Dari sinilah, dendam masyarakat Barat terhadap keistimewaan para tokoh agama yang berkolaborasi dengan penguasa zalim penindas rakyat berpengaruh besar terhadap sikap Barat dalam memandang agama. Tidak heran, jika pada era berikutnya (abad 18), muncul sikap antipemuka agama (anti-clericalism). Trauma inilah yang kemudian melahirkan paham sekulerisme dalam politik. Mereka selalu beralasan, bahwa jika agama dicampur dengan politik, maka akan terjadi “politisasi agama”, agama haruslah dipisah dari negara, karena agama dianggap sebagai wilayah pribadi dan politik (negara) adalah wilayah publik. Dan faktanya, ketika Barat melepaskan diri dari agama terjadi perkembangan pesat pada sains maupun teknologi hingga hari ini.
Namun perlu kita pahami bahwa agama yang dianut Barat saat itu adalah Kristen yang telah didistorsi, bukan Kristen sebagaimana yang dibawa Nabi Isa, sehingga wajar saja jika agama dipakai untuk mengatur masyarakat menyebabkan kemunduran, karena memang agamanya bermasalah. Permasalahannya, menurut Dr. Adian Husaini dalam tesisnya, “Wajah Peradaban Barat” ada tiga hal; pertama, problem sejarah Kristen yang kelam, Kedua problem teks Bible yang sudah tidak asli lagi, ketiga, problem teologi/ketuhanan agama Kristen yang membingungkan.
Doktrin sekuler itulah yang hari ini dipaksa diterapkan kepada ummat islam. Padahal dalam islam hal yang semisal tak mungkin terjadi. karena landasan Islam adalah ilmu pengetahuan yang tidak mungkin bertentangan dengan akal. Semua permasalahan dalam Islam, baik pada tataran prinsip (ushul) maupun pada tataran prakteknyanya (furu’) telah dibahas oleh para ulama. Karenanya, kemajuan ummat Islam akan terwujud justru ketika ummat Islam kembali kepada agamanya dengan menjadi muslim yang kaafah (utuh).

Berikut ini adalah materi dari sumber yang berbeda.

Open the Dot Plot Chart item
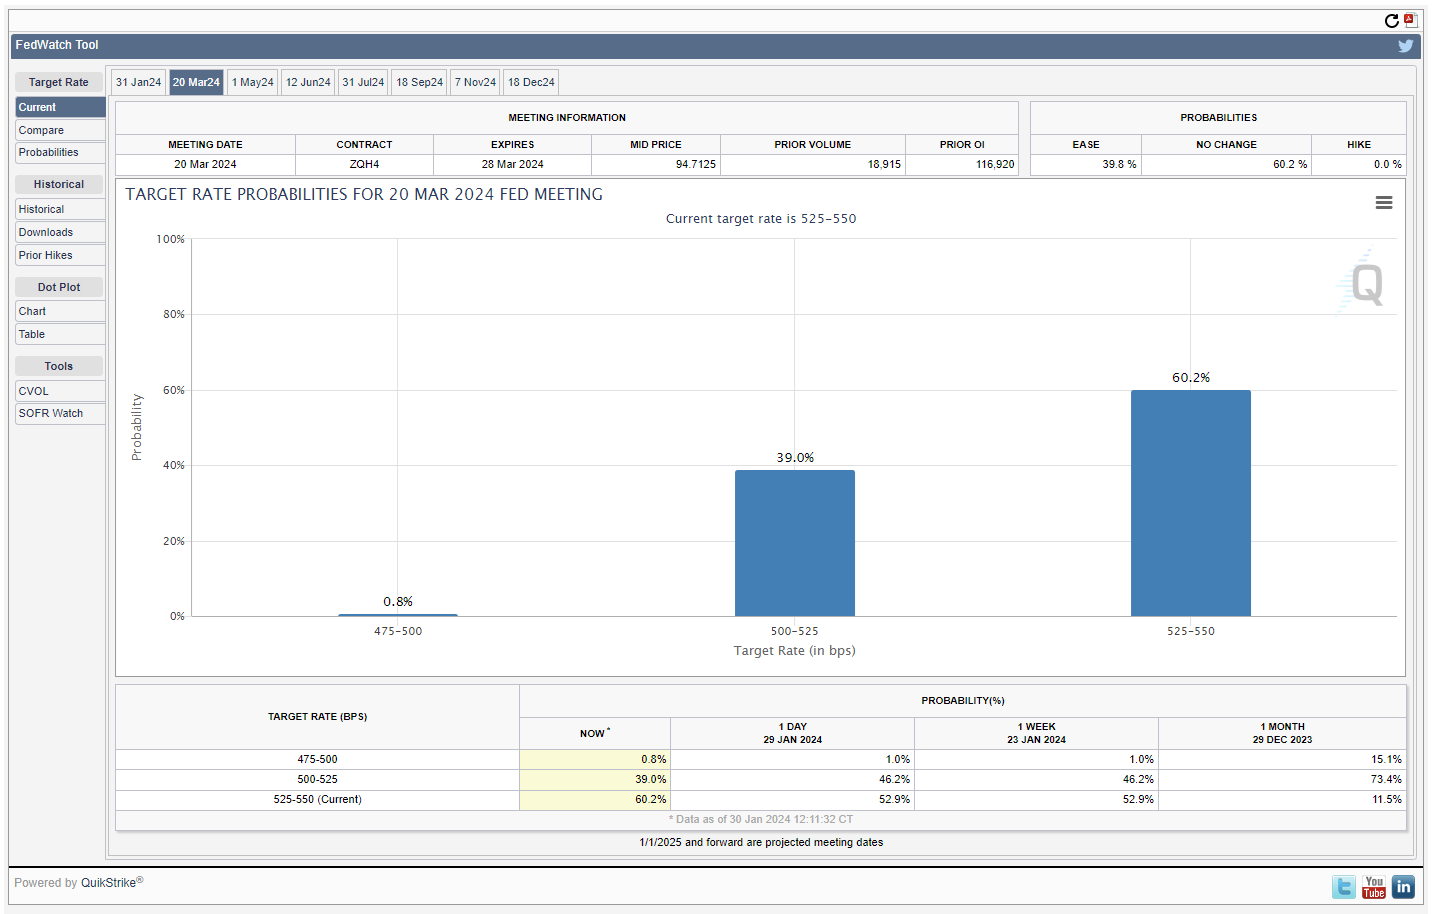1434x914 pixels. click(x=32, y=312)
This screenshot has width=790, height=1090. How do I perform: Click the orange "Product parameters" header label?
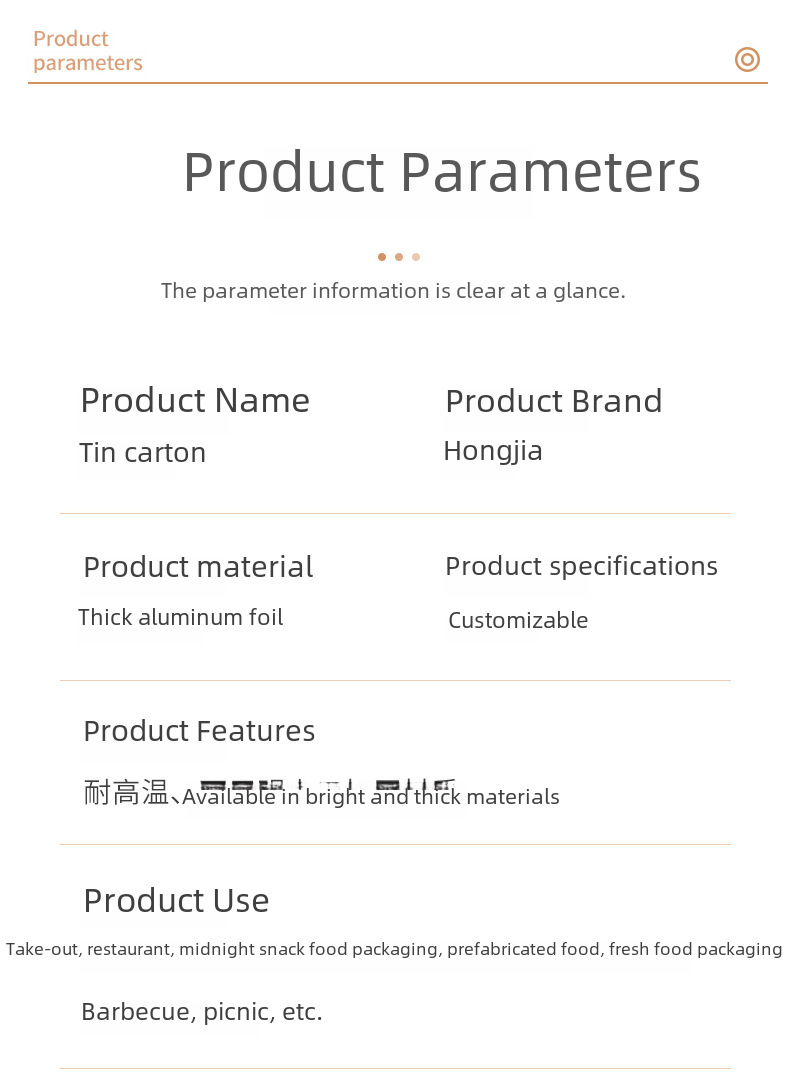pyautogui.click(x=88, y=51)
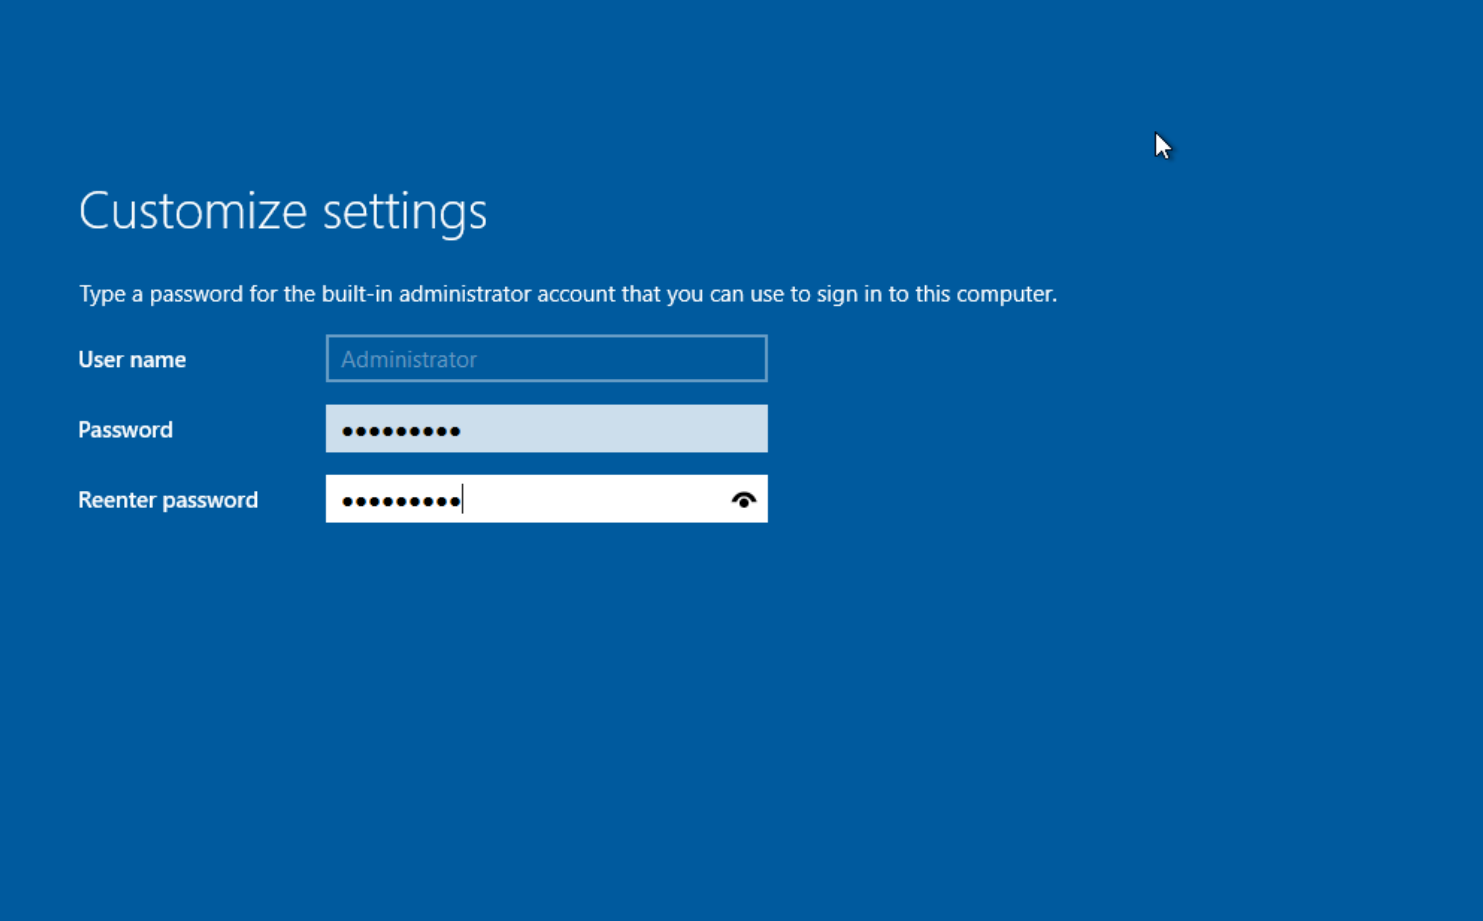This screenshot has height=921, width=1483.
Task: Focus the Password input field
Action: (x=546, y=429)
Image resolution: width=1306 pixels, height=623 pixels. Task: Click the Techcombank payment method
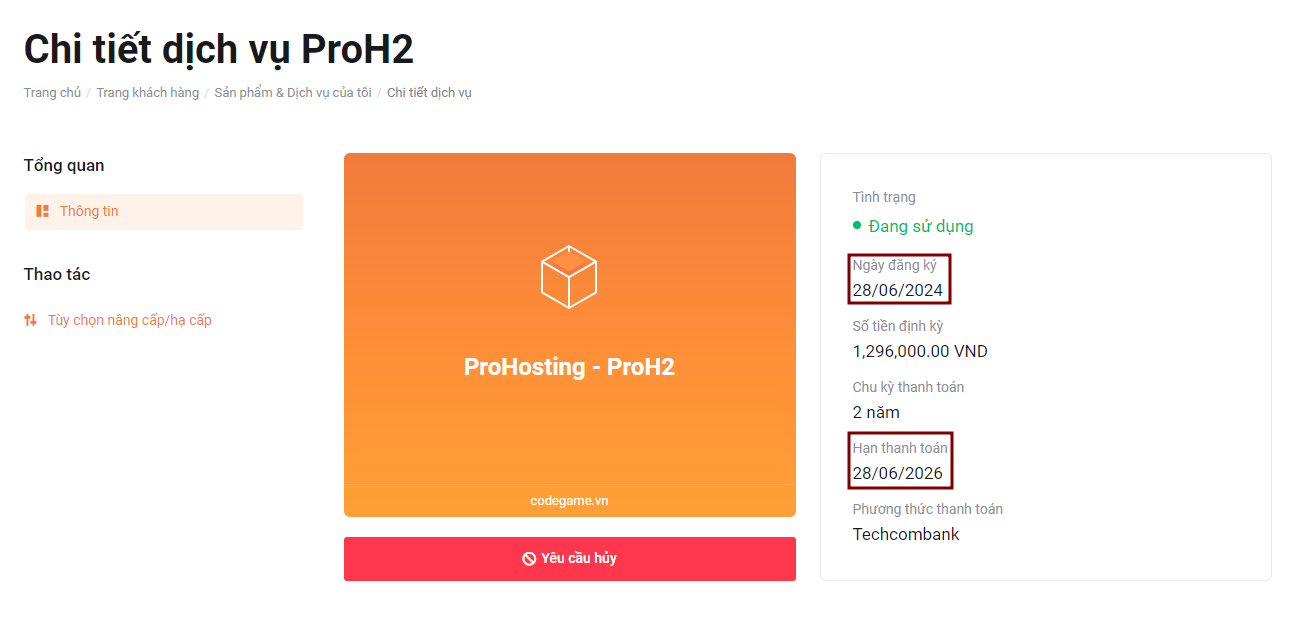905,534
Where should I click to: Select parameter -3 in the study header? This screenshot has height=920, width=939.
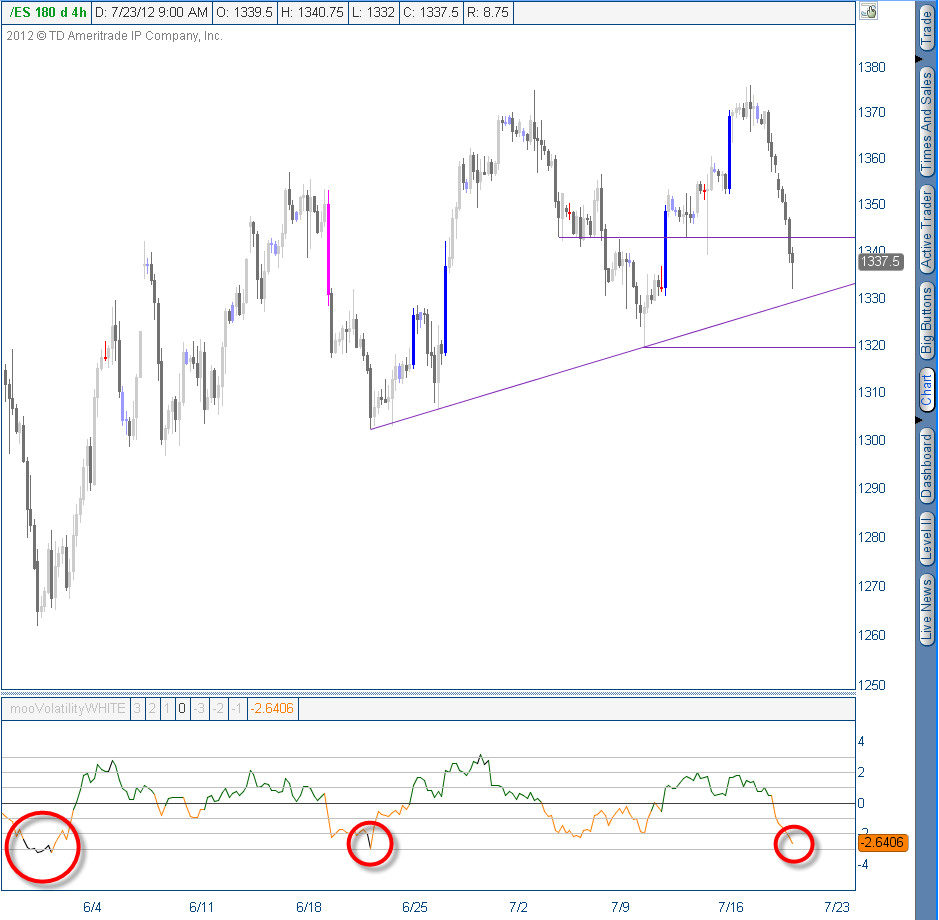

KETIKA AGAMA TERPISAH DARI POLITIK
Dalam Lintas sejarah negeri ini, tepatnya di Aceh era kolinialisme Belanda yang dipelopori oleh seorang Orientalis Belanda bernama Snouck Hourgronje. Snouck H. ketika itu bertindak sebagai penasehat bagi kerajaan Belanda di Aceh. Snouck H. merekomendasikan kepada pemerintah Hindia Belanda supaya melestarikan tradisi nenek moyang masyarakat pribumi dan mengusahakan supaya Islam menjadi “agama masjid” saja. Pendapat ini muncul akibat kecemasan Snouck ketika Islam terlibat dalam ranah politik maka akan mengancam kemapanan kolonialisme. Bagi Snouck H., musuh utama Belanda bukanlah Islam sebagi doktrin agama, melainkan islam sebagai doktrin politik. Pendapatnya ini tebukti berhasil melemahkan semangat juang rakyat Aceh dan merasa nyaman hidup dibawah kekuasaan Belanda.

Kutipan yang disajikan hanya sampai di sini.